Sous bien des aspects, la démarche dont résulte cet album est singulière. Aucune composition, une performance qui tend à l’originalité la plus pure, une quête de sincérité dans l’attention portée au geste, à la respiration dans la production de textures sonores surprenantes et originales.
À la première écoute, l’album pourra être perçu comme une épreuve de persévérance tant les sonorités sont brutes et le jeu décomplexé dans sa radicalité. L’affranchissement des codes paraît total, les textures produites, issues d’un violoncelle préparé sur certaines prises, sont abrasives et crues à l’oreille.
Les pièces s’enchaînent dans un enchevêtrement de sonorités abruptes contrevenant aux attentes qu’il serait légitime d’avoir d’un violoncelle. Plutôt qu’une interprétation conventionnelle, il nous semble assister à un bras de fer, une étreinte brutale mais néanmoins sensuelle du musicien avec son instrument. Le bois craque, le musicien s’essouffle, épuise son geste, l’instrument semble lutter pour son intégrité sonore. C’est viscéral, instinctif, ça s’écoute avec le bas-ventre, ça bouscule aussi, souvent.
De par sa proposition, D’éclisses se pose comme un antidote, un électrochoc destiné aux encéphalogrammes plats des albums surproduits. Le travail de postproduction demeure très léger et fait la part belle au soin apporté aux textures sonores. Les pistes originales demeurent intègres, une écoute au casque donnera l’illusion d’une étonnante proximité avec l’instrument.
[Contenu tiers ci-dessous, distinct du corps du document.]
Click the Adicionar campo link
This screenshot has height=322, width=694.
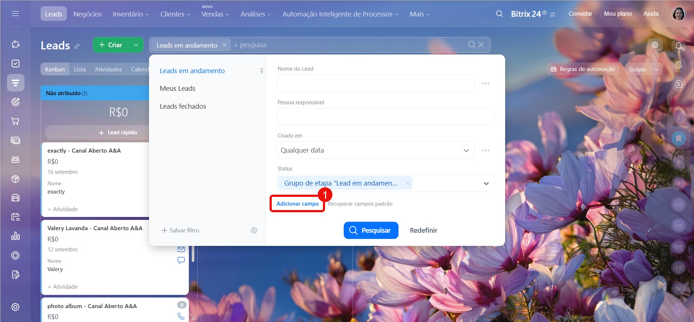(x=297, y=204)
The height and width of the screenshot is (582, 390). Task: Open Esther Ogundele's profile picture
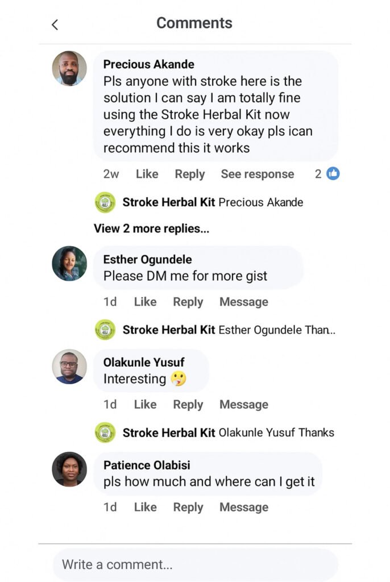69,263
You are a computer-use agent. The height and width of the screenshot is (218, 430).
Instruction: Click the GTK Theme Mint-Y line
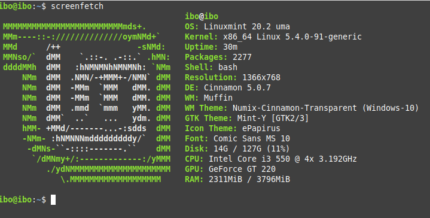point(247,118)
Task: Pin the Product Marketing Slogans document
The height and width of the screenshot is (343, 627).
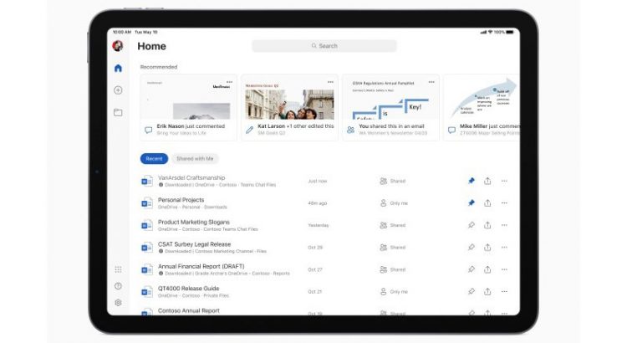Action: pos(472,225)
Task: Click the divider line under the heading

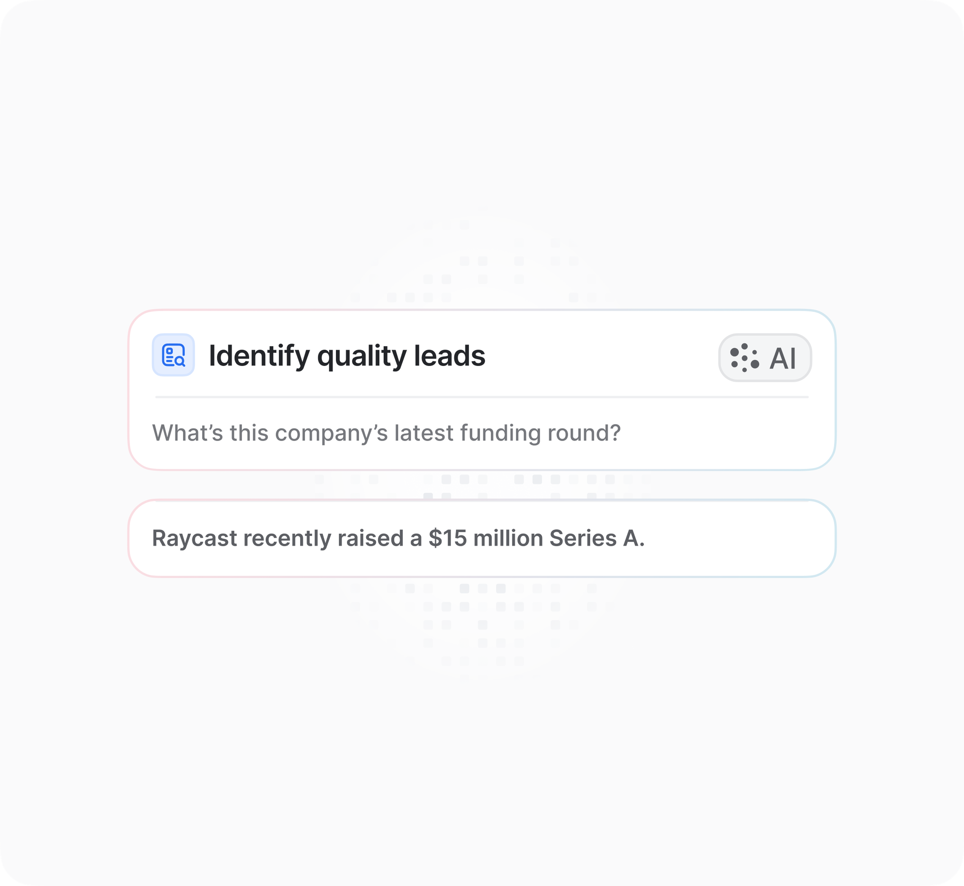Action: [481, 397]
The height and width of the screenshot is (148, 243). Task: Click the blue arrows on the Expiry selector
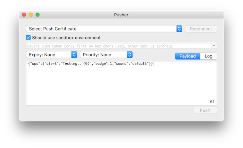(74, 55)
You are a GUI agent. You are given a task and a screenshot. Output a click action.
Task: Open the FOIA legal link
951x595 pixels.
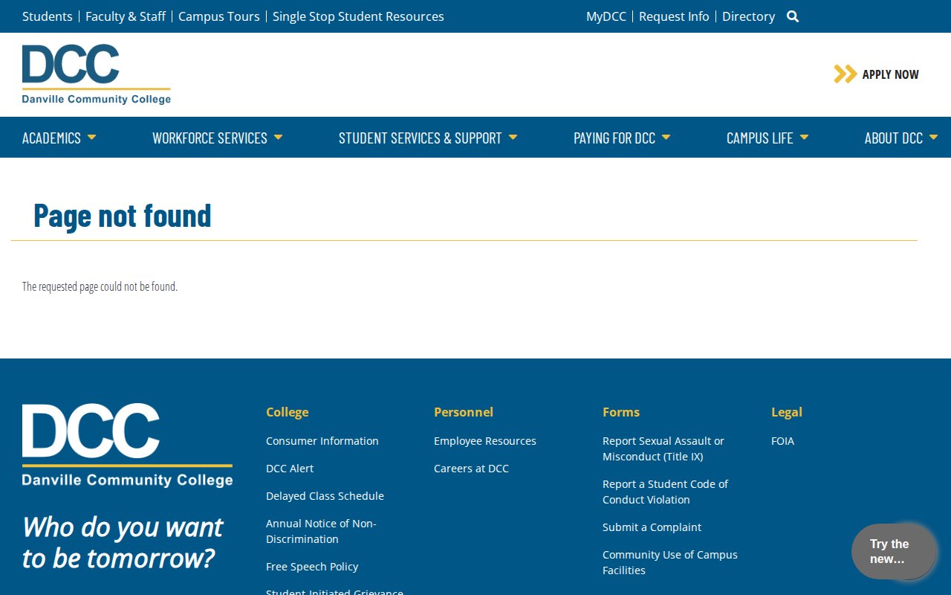click(782, 441)
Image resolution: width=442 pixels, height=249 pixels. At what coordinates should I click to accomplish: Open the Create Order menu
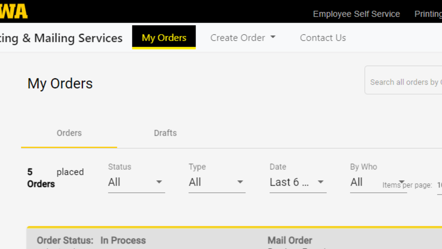pyautogui.click(x=238, y=37)
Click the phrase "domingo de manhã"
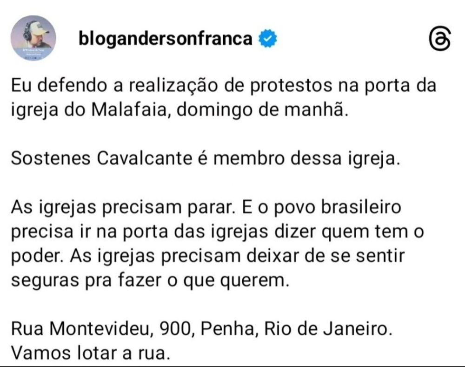The width and height of the screenshot is (465, 367). click(261, 110)
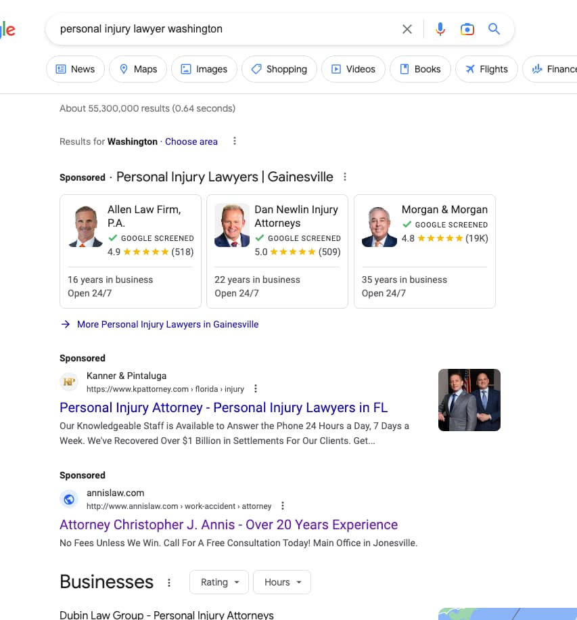
Task: Click the microphone voice search icon
Action: tap(440, 29)
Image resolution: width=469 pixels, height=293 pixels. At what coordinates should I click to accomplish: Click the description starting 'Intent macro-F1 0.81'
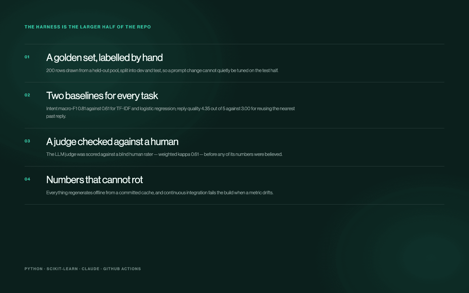pyautogui.click(x=171, y=113)
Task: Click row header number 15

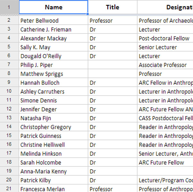Action: tap(9, 136)

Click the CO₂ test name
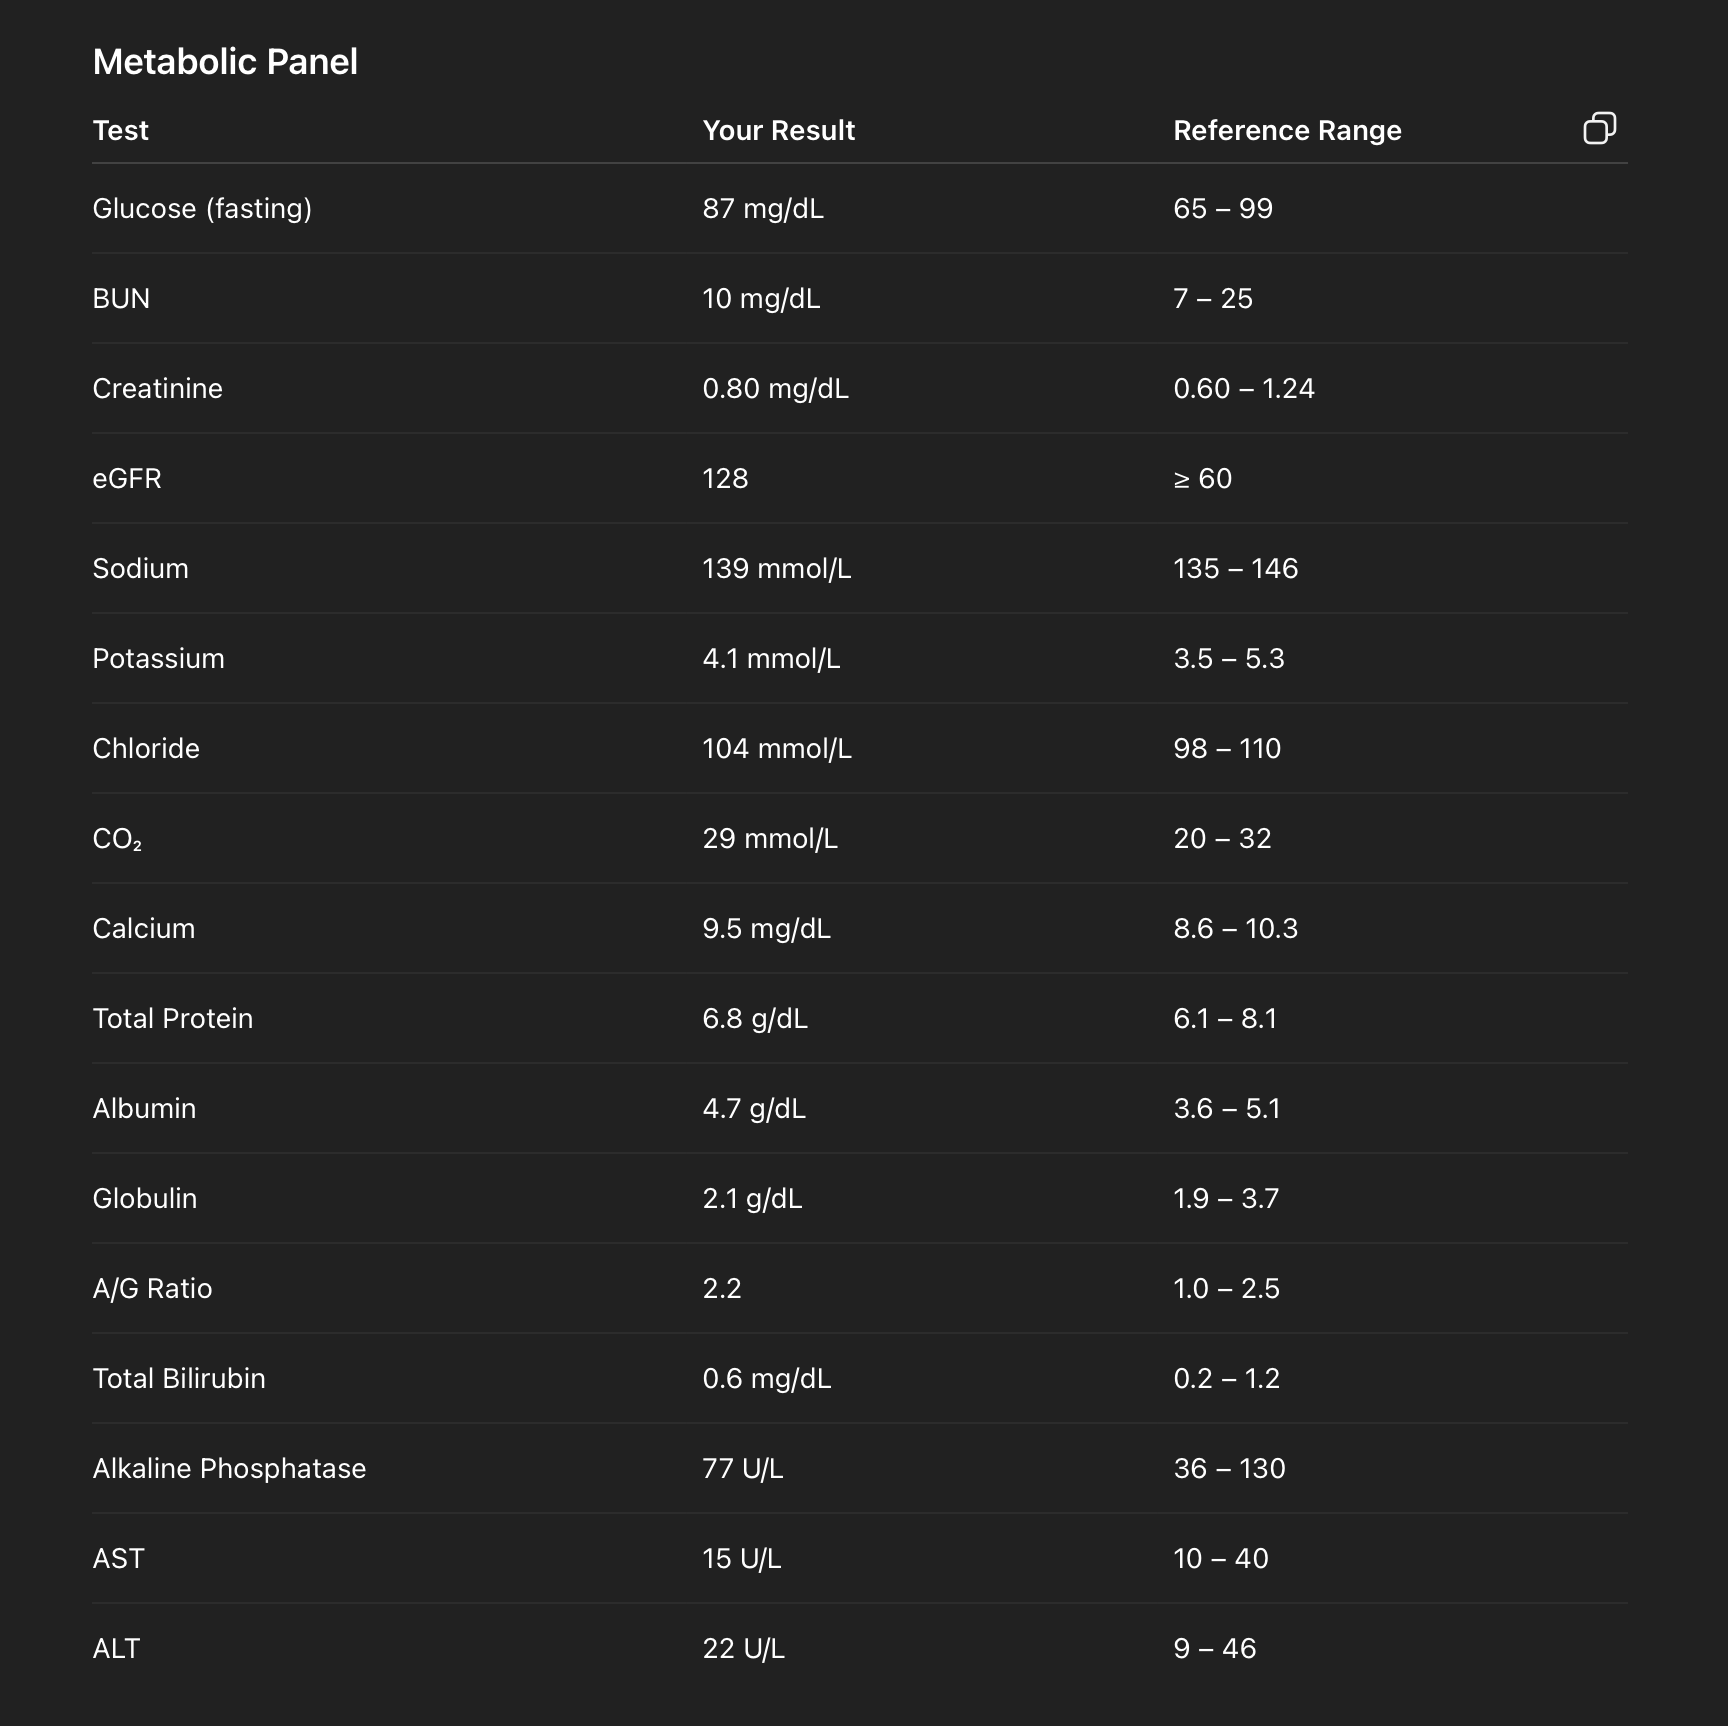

Démarche hermétique? Œuvre élitiste? Ou album émancipé qui se démarque, de par son exigence, de la complaisance à laquelle nous habituent trop souvent les musiques actuelles? Aux dires de l’auteur, l’album se destine à tous, familiers de la musique concrète ou simples quidams curieux d’étendre leur palette d’expériences auditives.
Album âpre aux sonorités le plus souvent abrasives, s n’en reste pas moins un album concept abouti et cohérent. L’expérience de l’auditeur gagnera en cohérence et en relief pour peu qu’il considère l’écoute des treize pièces comme autant d’occasions de saisir la musique, avant tout, comme une expérience immersive de premier plan.
En conclusion, D’éclisses est un album capable d’ouvrir de nouveaux horizons sonores à condition d’accepter le contrat de base : une écoute active et exigeante, une nage à contre-courant dans les eaux agitées de l’abstraction.